The M database is a key-value database engine optimized for high-throughput transaction processing. As such it is in the class of "schema-less", "schema-free," or NoSQL databases. Internally, M stores data in multidimensional hierarchical sparse arrays (also known as key-value nodes, sub-trees, or associative memory). Each array may have up to 32 subscripts, or dimensions. A scalar can be thought of as an array element with zero subscripts. Nodes with varying numbers of subscripts (including one node with no subscripts) can freely co-exist in the same array.

Perhaps the most unusual aspect of the M language is the notion that the database is accessed through variables, rather than queries or retrievals. This means that accessing volatile memory and non-volatile storage use the same basic syntax, enabling a function to work on either local (volatile) or global (non-volatile) variables. Practically, this provides for extremely high performance data access.

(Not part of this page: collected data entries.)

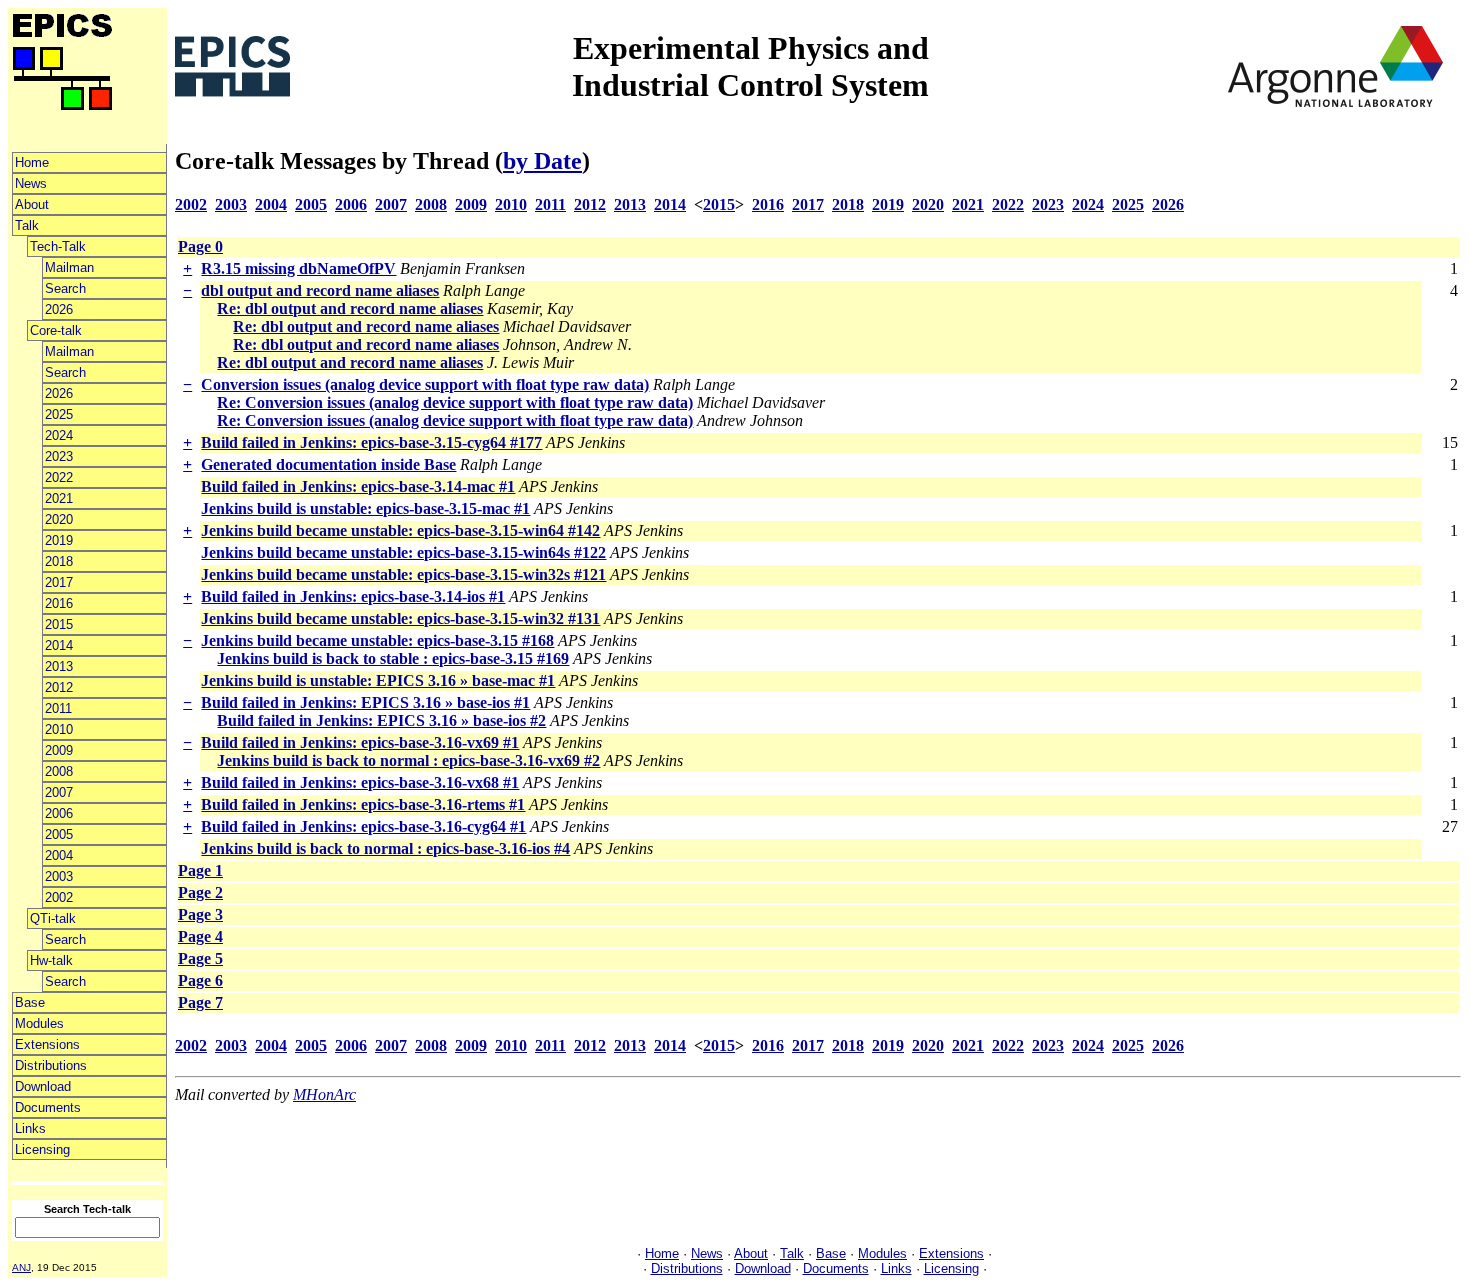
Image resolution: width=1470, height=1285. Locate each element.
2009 (59, 750)
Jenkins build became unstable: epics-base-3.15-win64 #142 (400, 530)
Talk (27, 225)
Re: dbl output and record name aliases (350, 308)
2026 (59, 309)
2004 (59, 855)
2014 (59, 645)
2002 (59, 897)
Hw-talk (51, 960)
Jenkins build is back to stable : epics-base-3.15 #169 (393, 658)
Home (32, 162)
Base (30, 1002)
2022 (59, 477)
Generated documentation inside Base (328, 464)
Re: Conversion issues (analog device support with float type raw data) (455, 402)
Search (65, 288)
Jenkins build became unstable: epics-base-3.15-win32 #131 (400, 618)
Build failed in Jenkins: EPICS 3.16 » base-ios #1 (365, 702)
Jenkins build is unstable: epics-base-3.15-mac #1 (365, 508)
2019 (59, 540)
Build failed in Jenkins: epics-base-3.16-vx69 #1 (360, 742)
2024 (59, 435)
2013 (59, 666)
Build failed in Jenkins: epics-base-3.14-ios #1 (353, 596)
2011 (58, 708)
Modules (39, 1023)
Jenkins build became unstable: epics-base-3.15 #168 (377, 640)
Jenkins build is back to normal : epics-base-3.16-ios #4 (385, 848)
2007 (59, 792)
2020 (59, 519)
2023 (59, 456)
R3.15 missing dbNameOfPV (298, 268)
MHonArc (324, 1094)
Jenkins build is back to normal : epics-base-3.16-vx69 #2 (408, 760)
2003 (59, 876)
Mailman (69, 267)
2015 (59, 624)
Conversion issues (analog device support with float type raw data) (425, 384)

Originally designed in 1966 for the healthcare industry, M continues to be used today by many large hospitals and banks to provide high-throughput transaction data processing.

MUMPS was developed by Neil Pappalardo, Robert Greenes, and Curt Marble in Dr. Octo Barnett's animal lab at the Massachusetts General Hospital (MGH) in Boston during 1966 and 1967.

The original MUMPS system was, like Unix a few years later, built on a spare DEC PDP-7. Octo Barnett and Neil Pappalardo were also involved with MGH's planning for a Hospital Information System, obtained a backward compatible PDP-9, and began using MUMPS in the admissions cycle and laboratory test reporting. MUMPS was then an interpreted language, yet even then, incorporated a hierarchical database file system to standardize interaction with the data.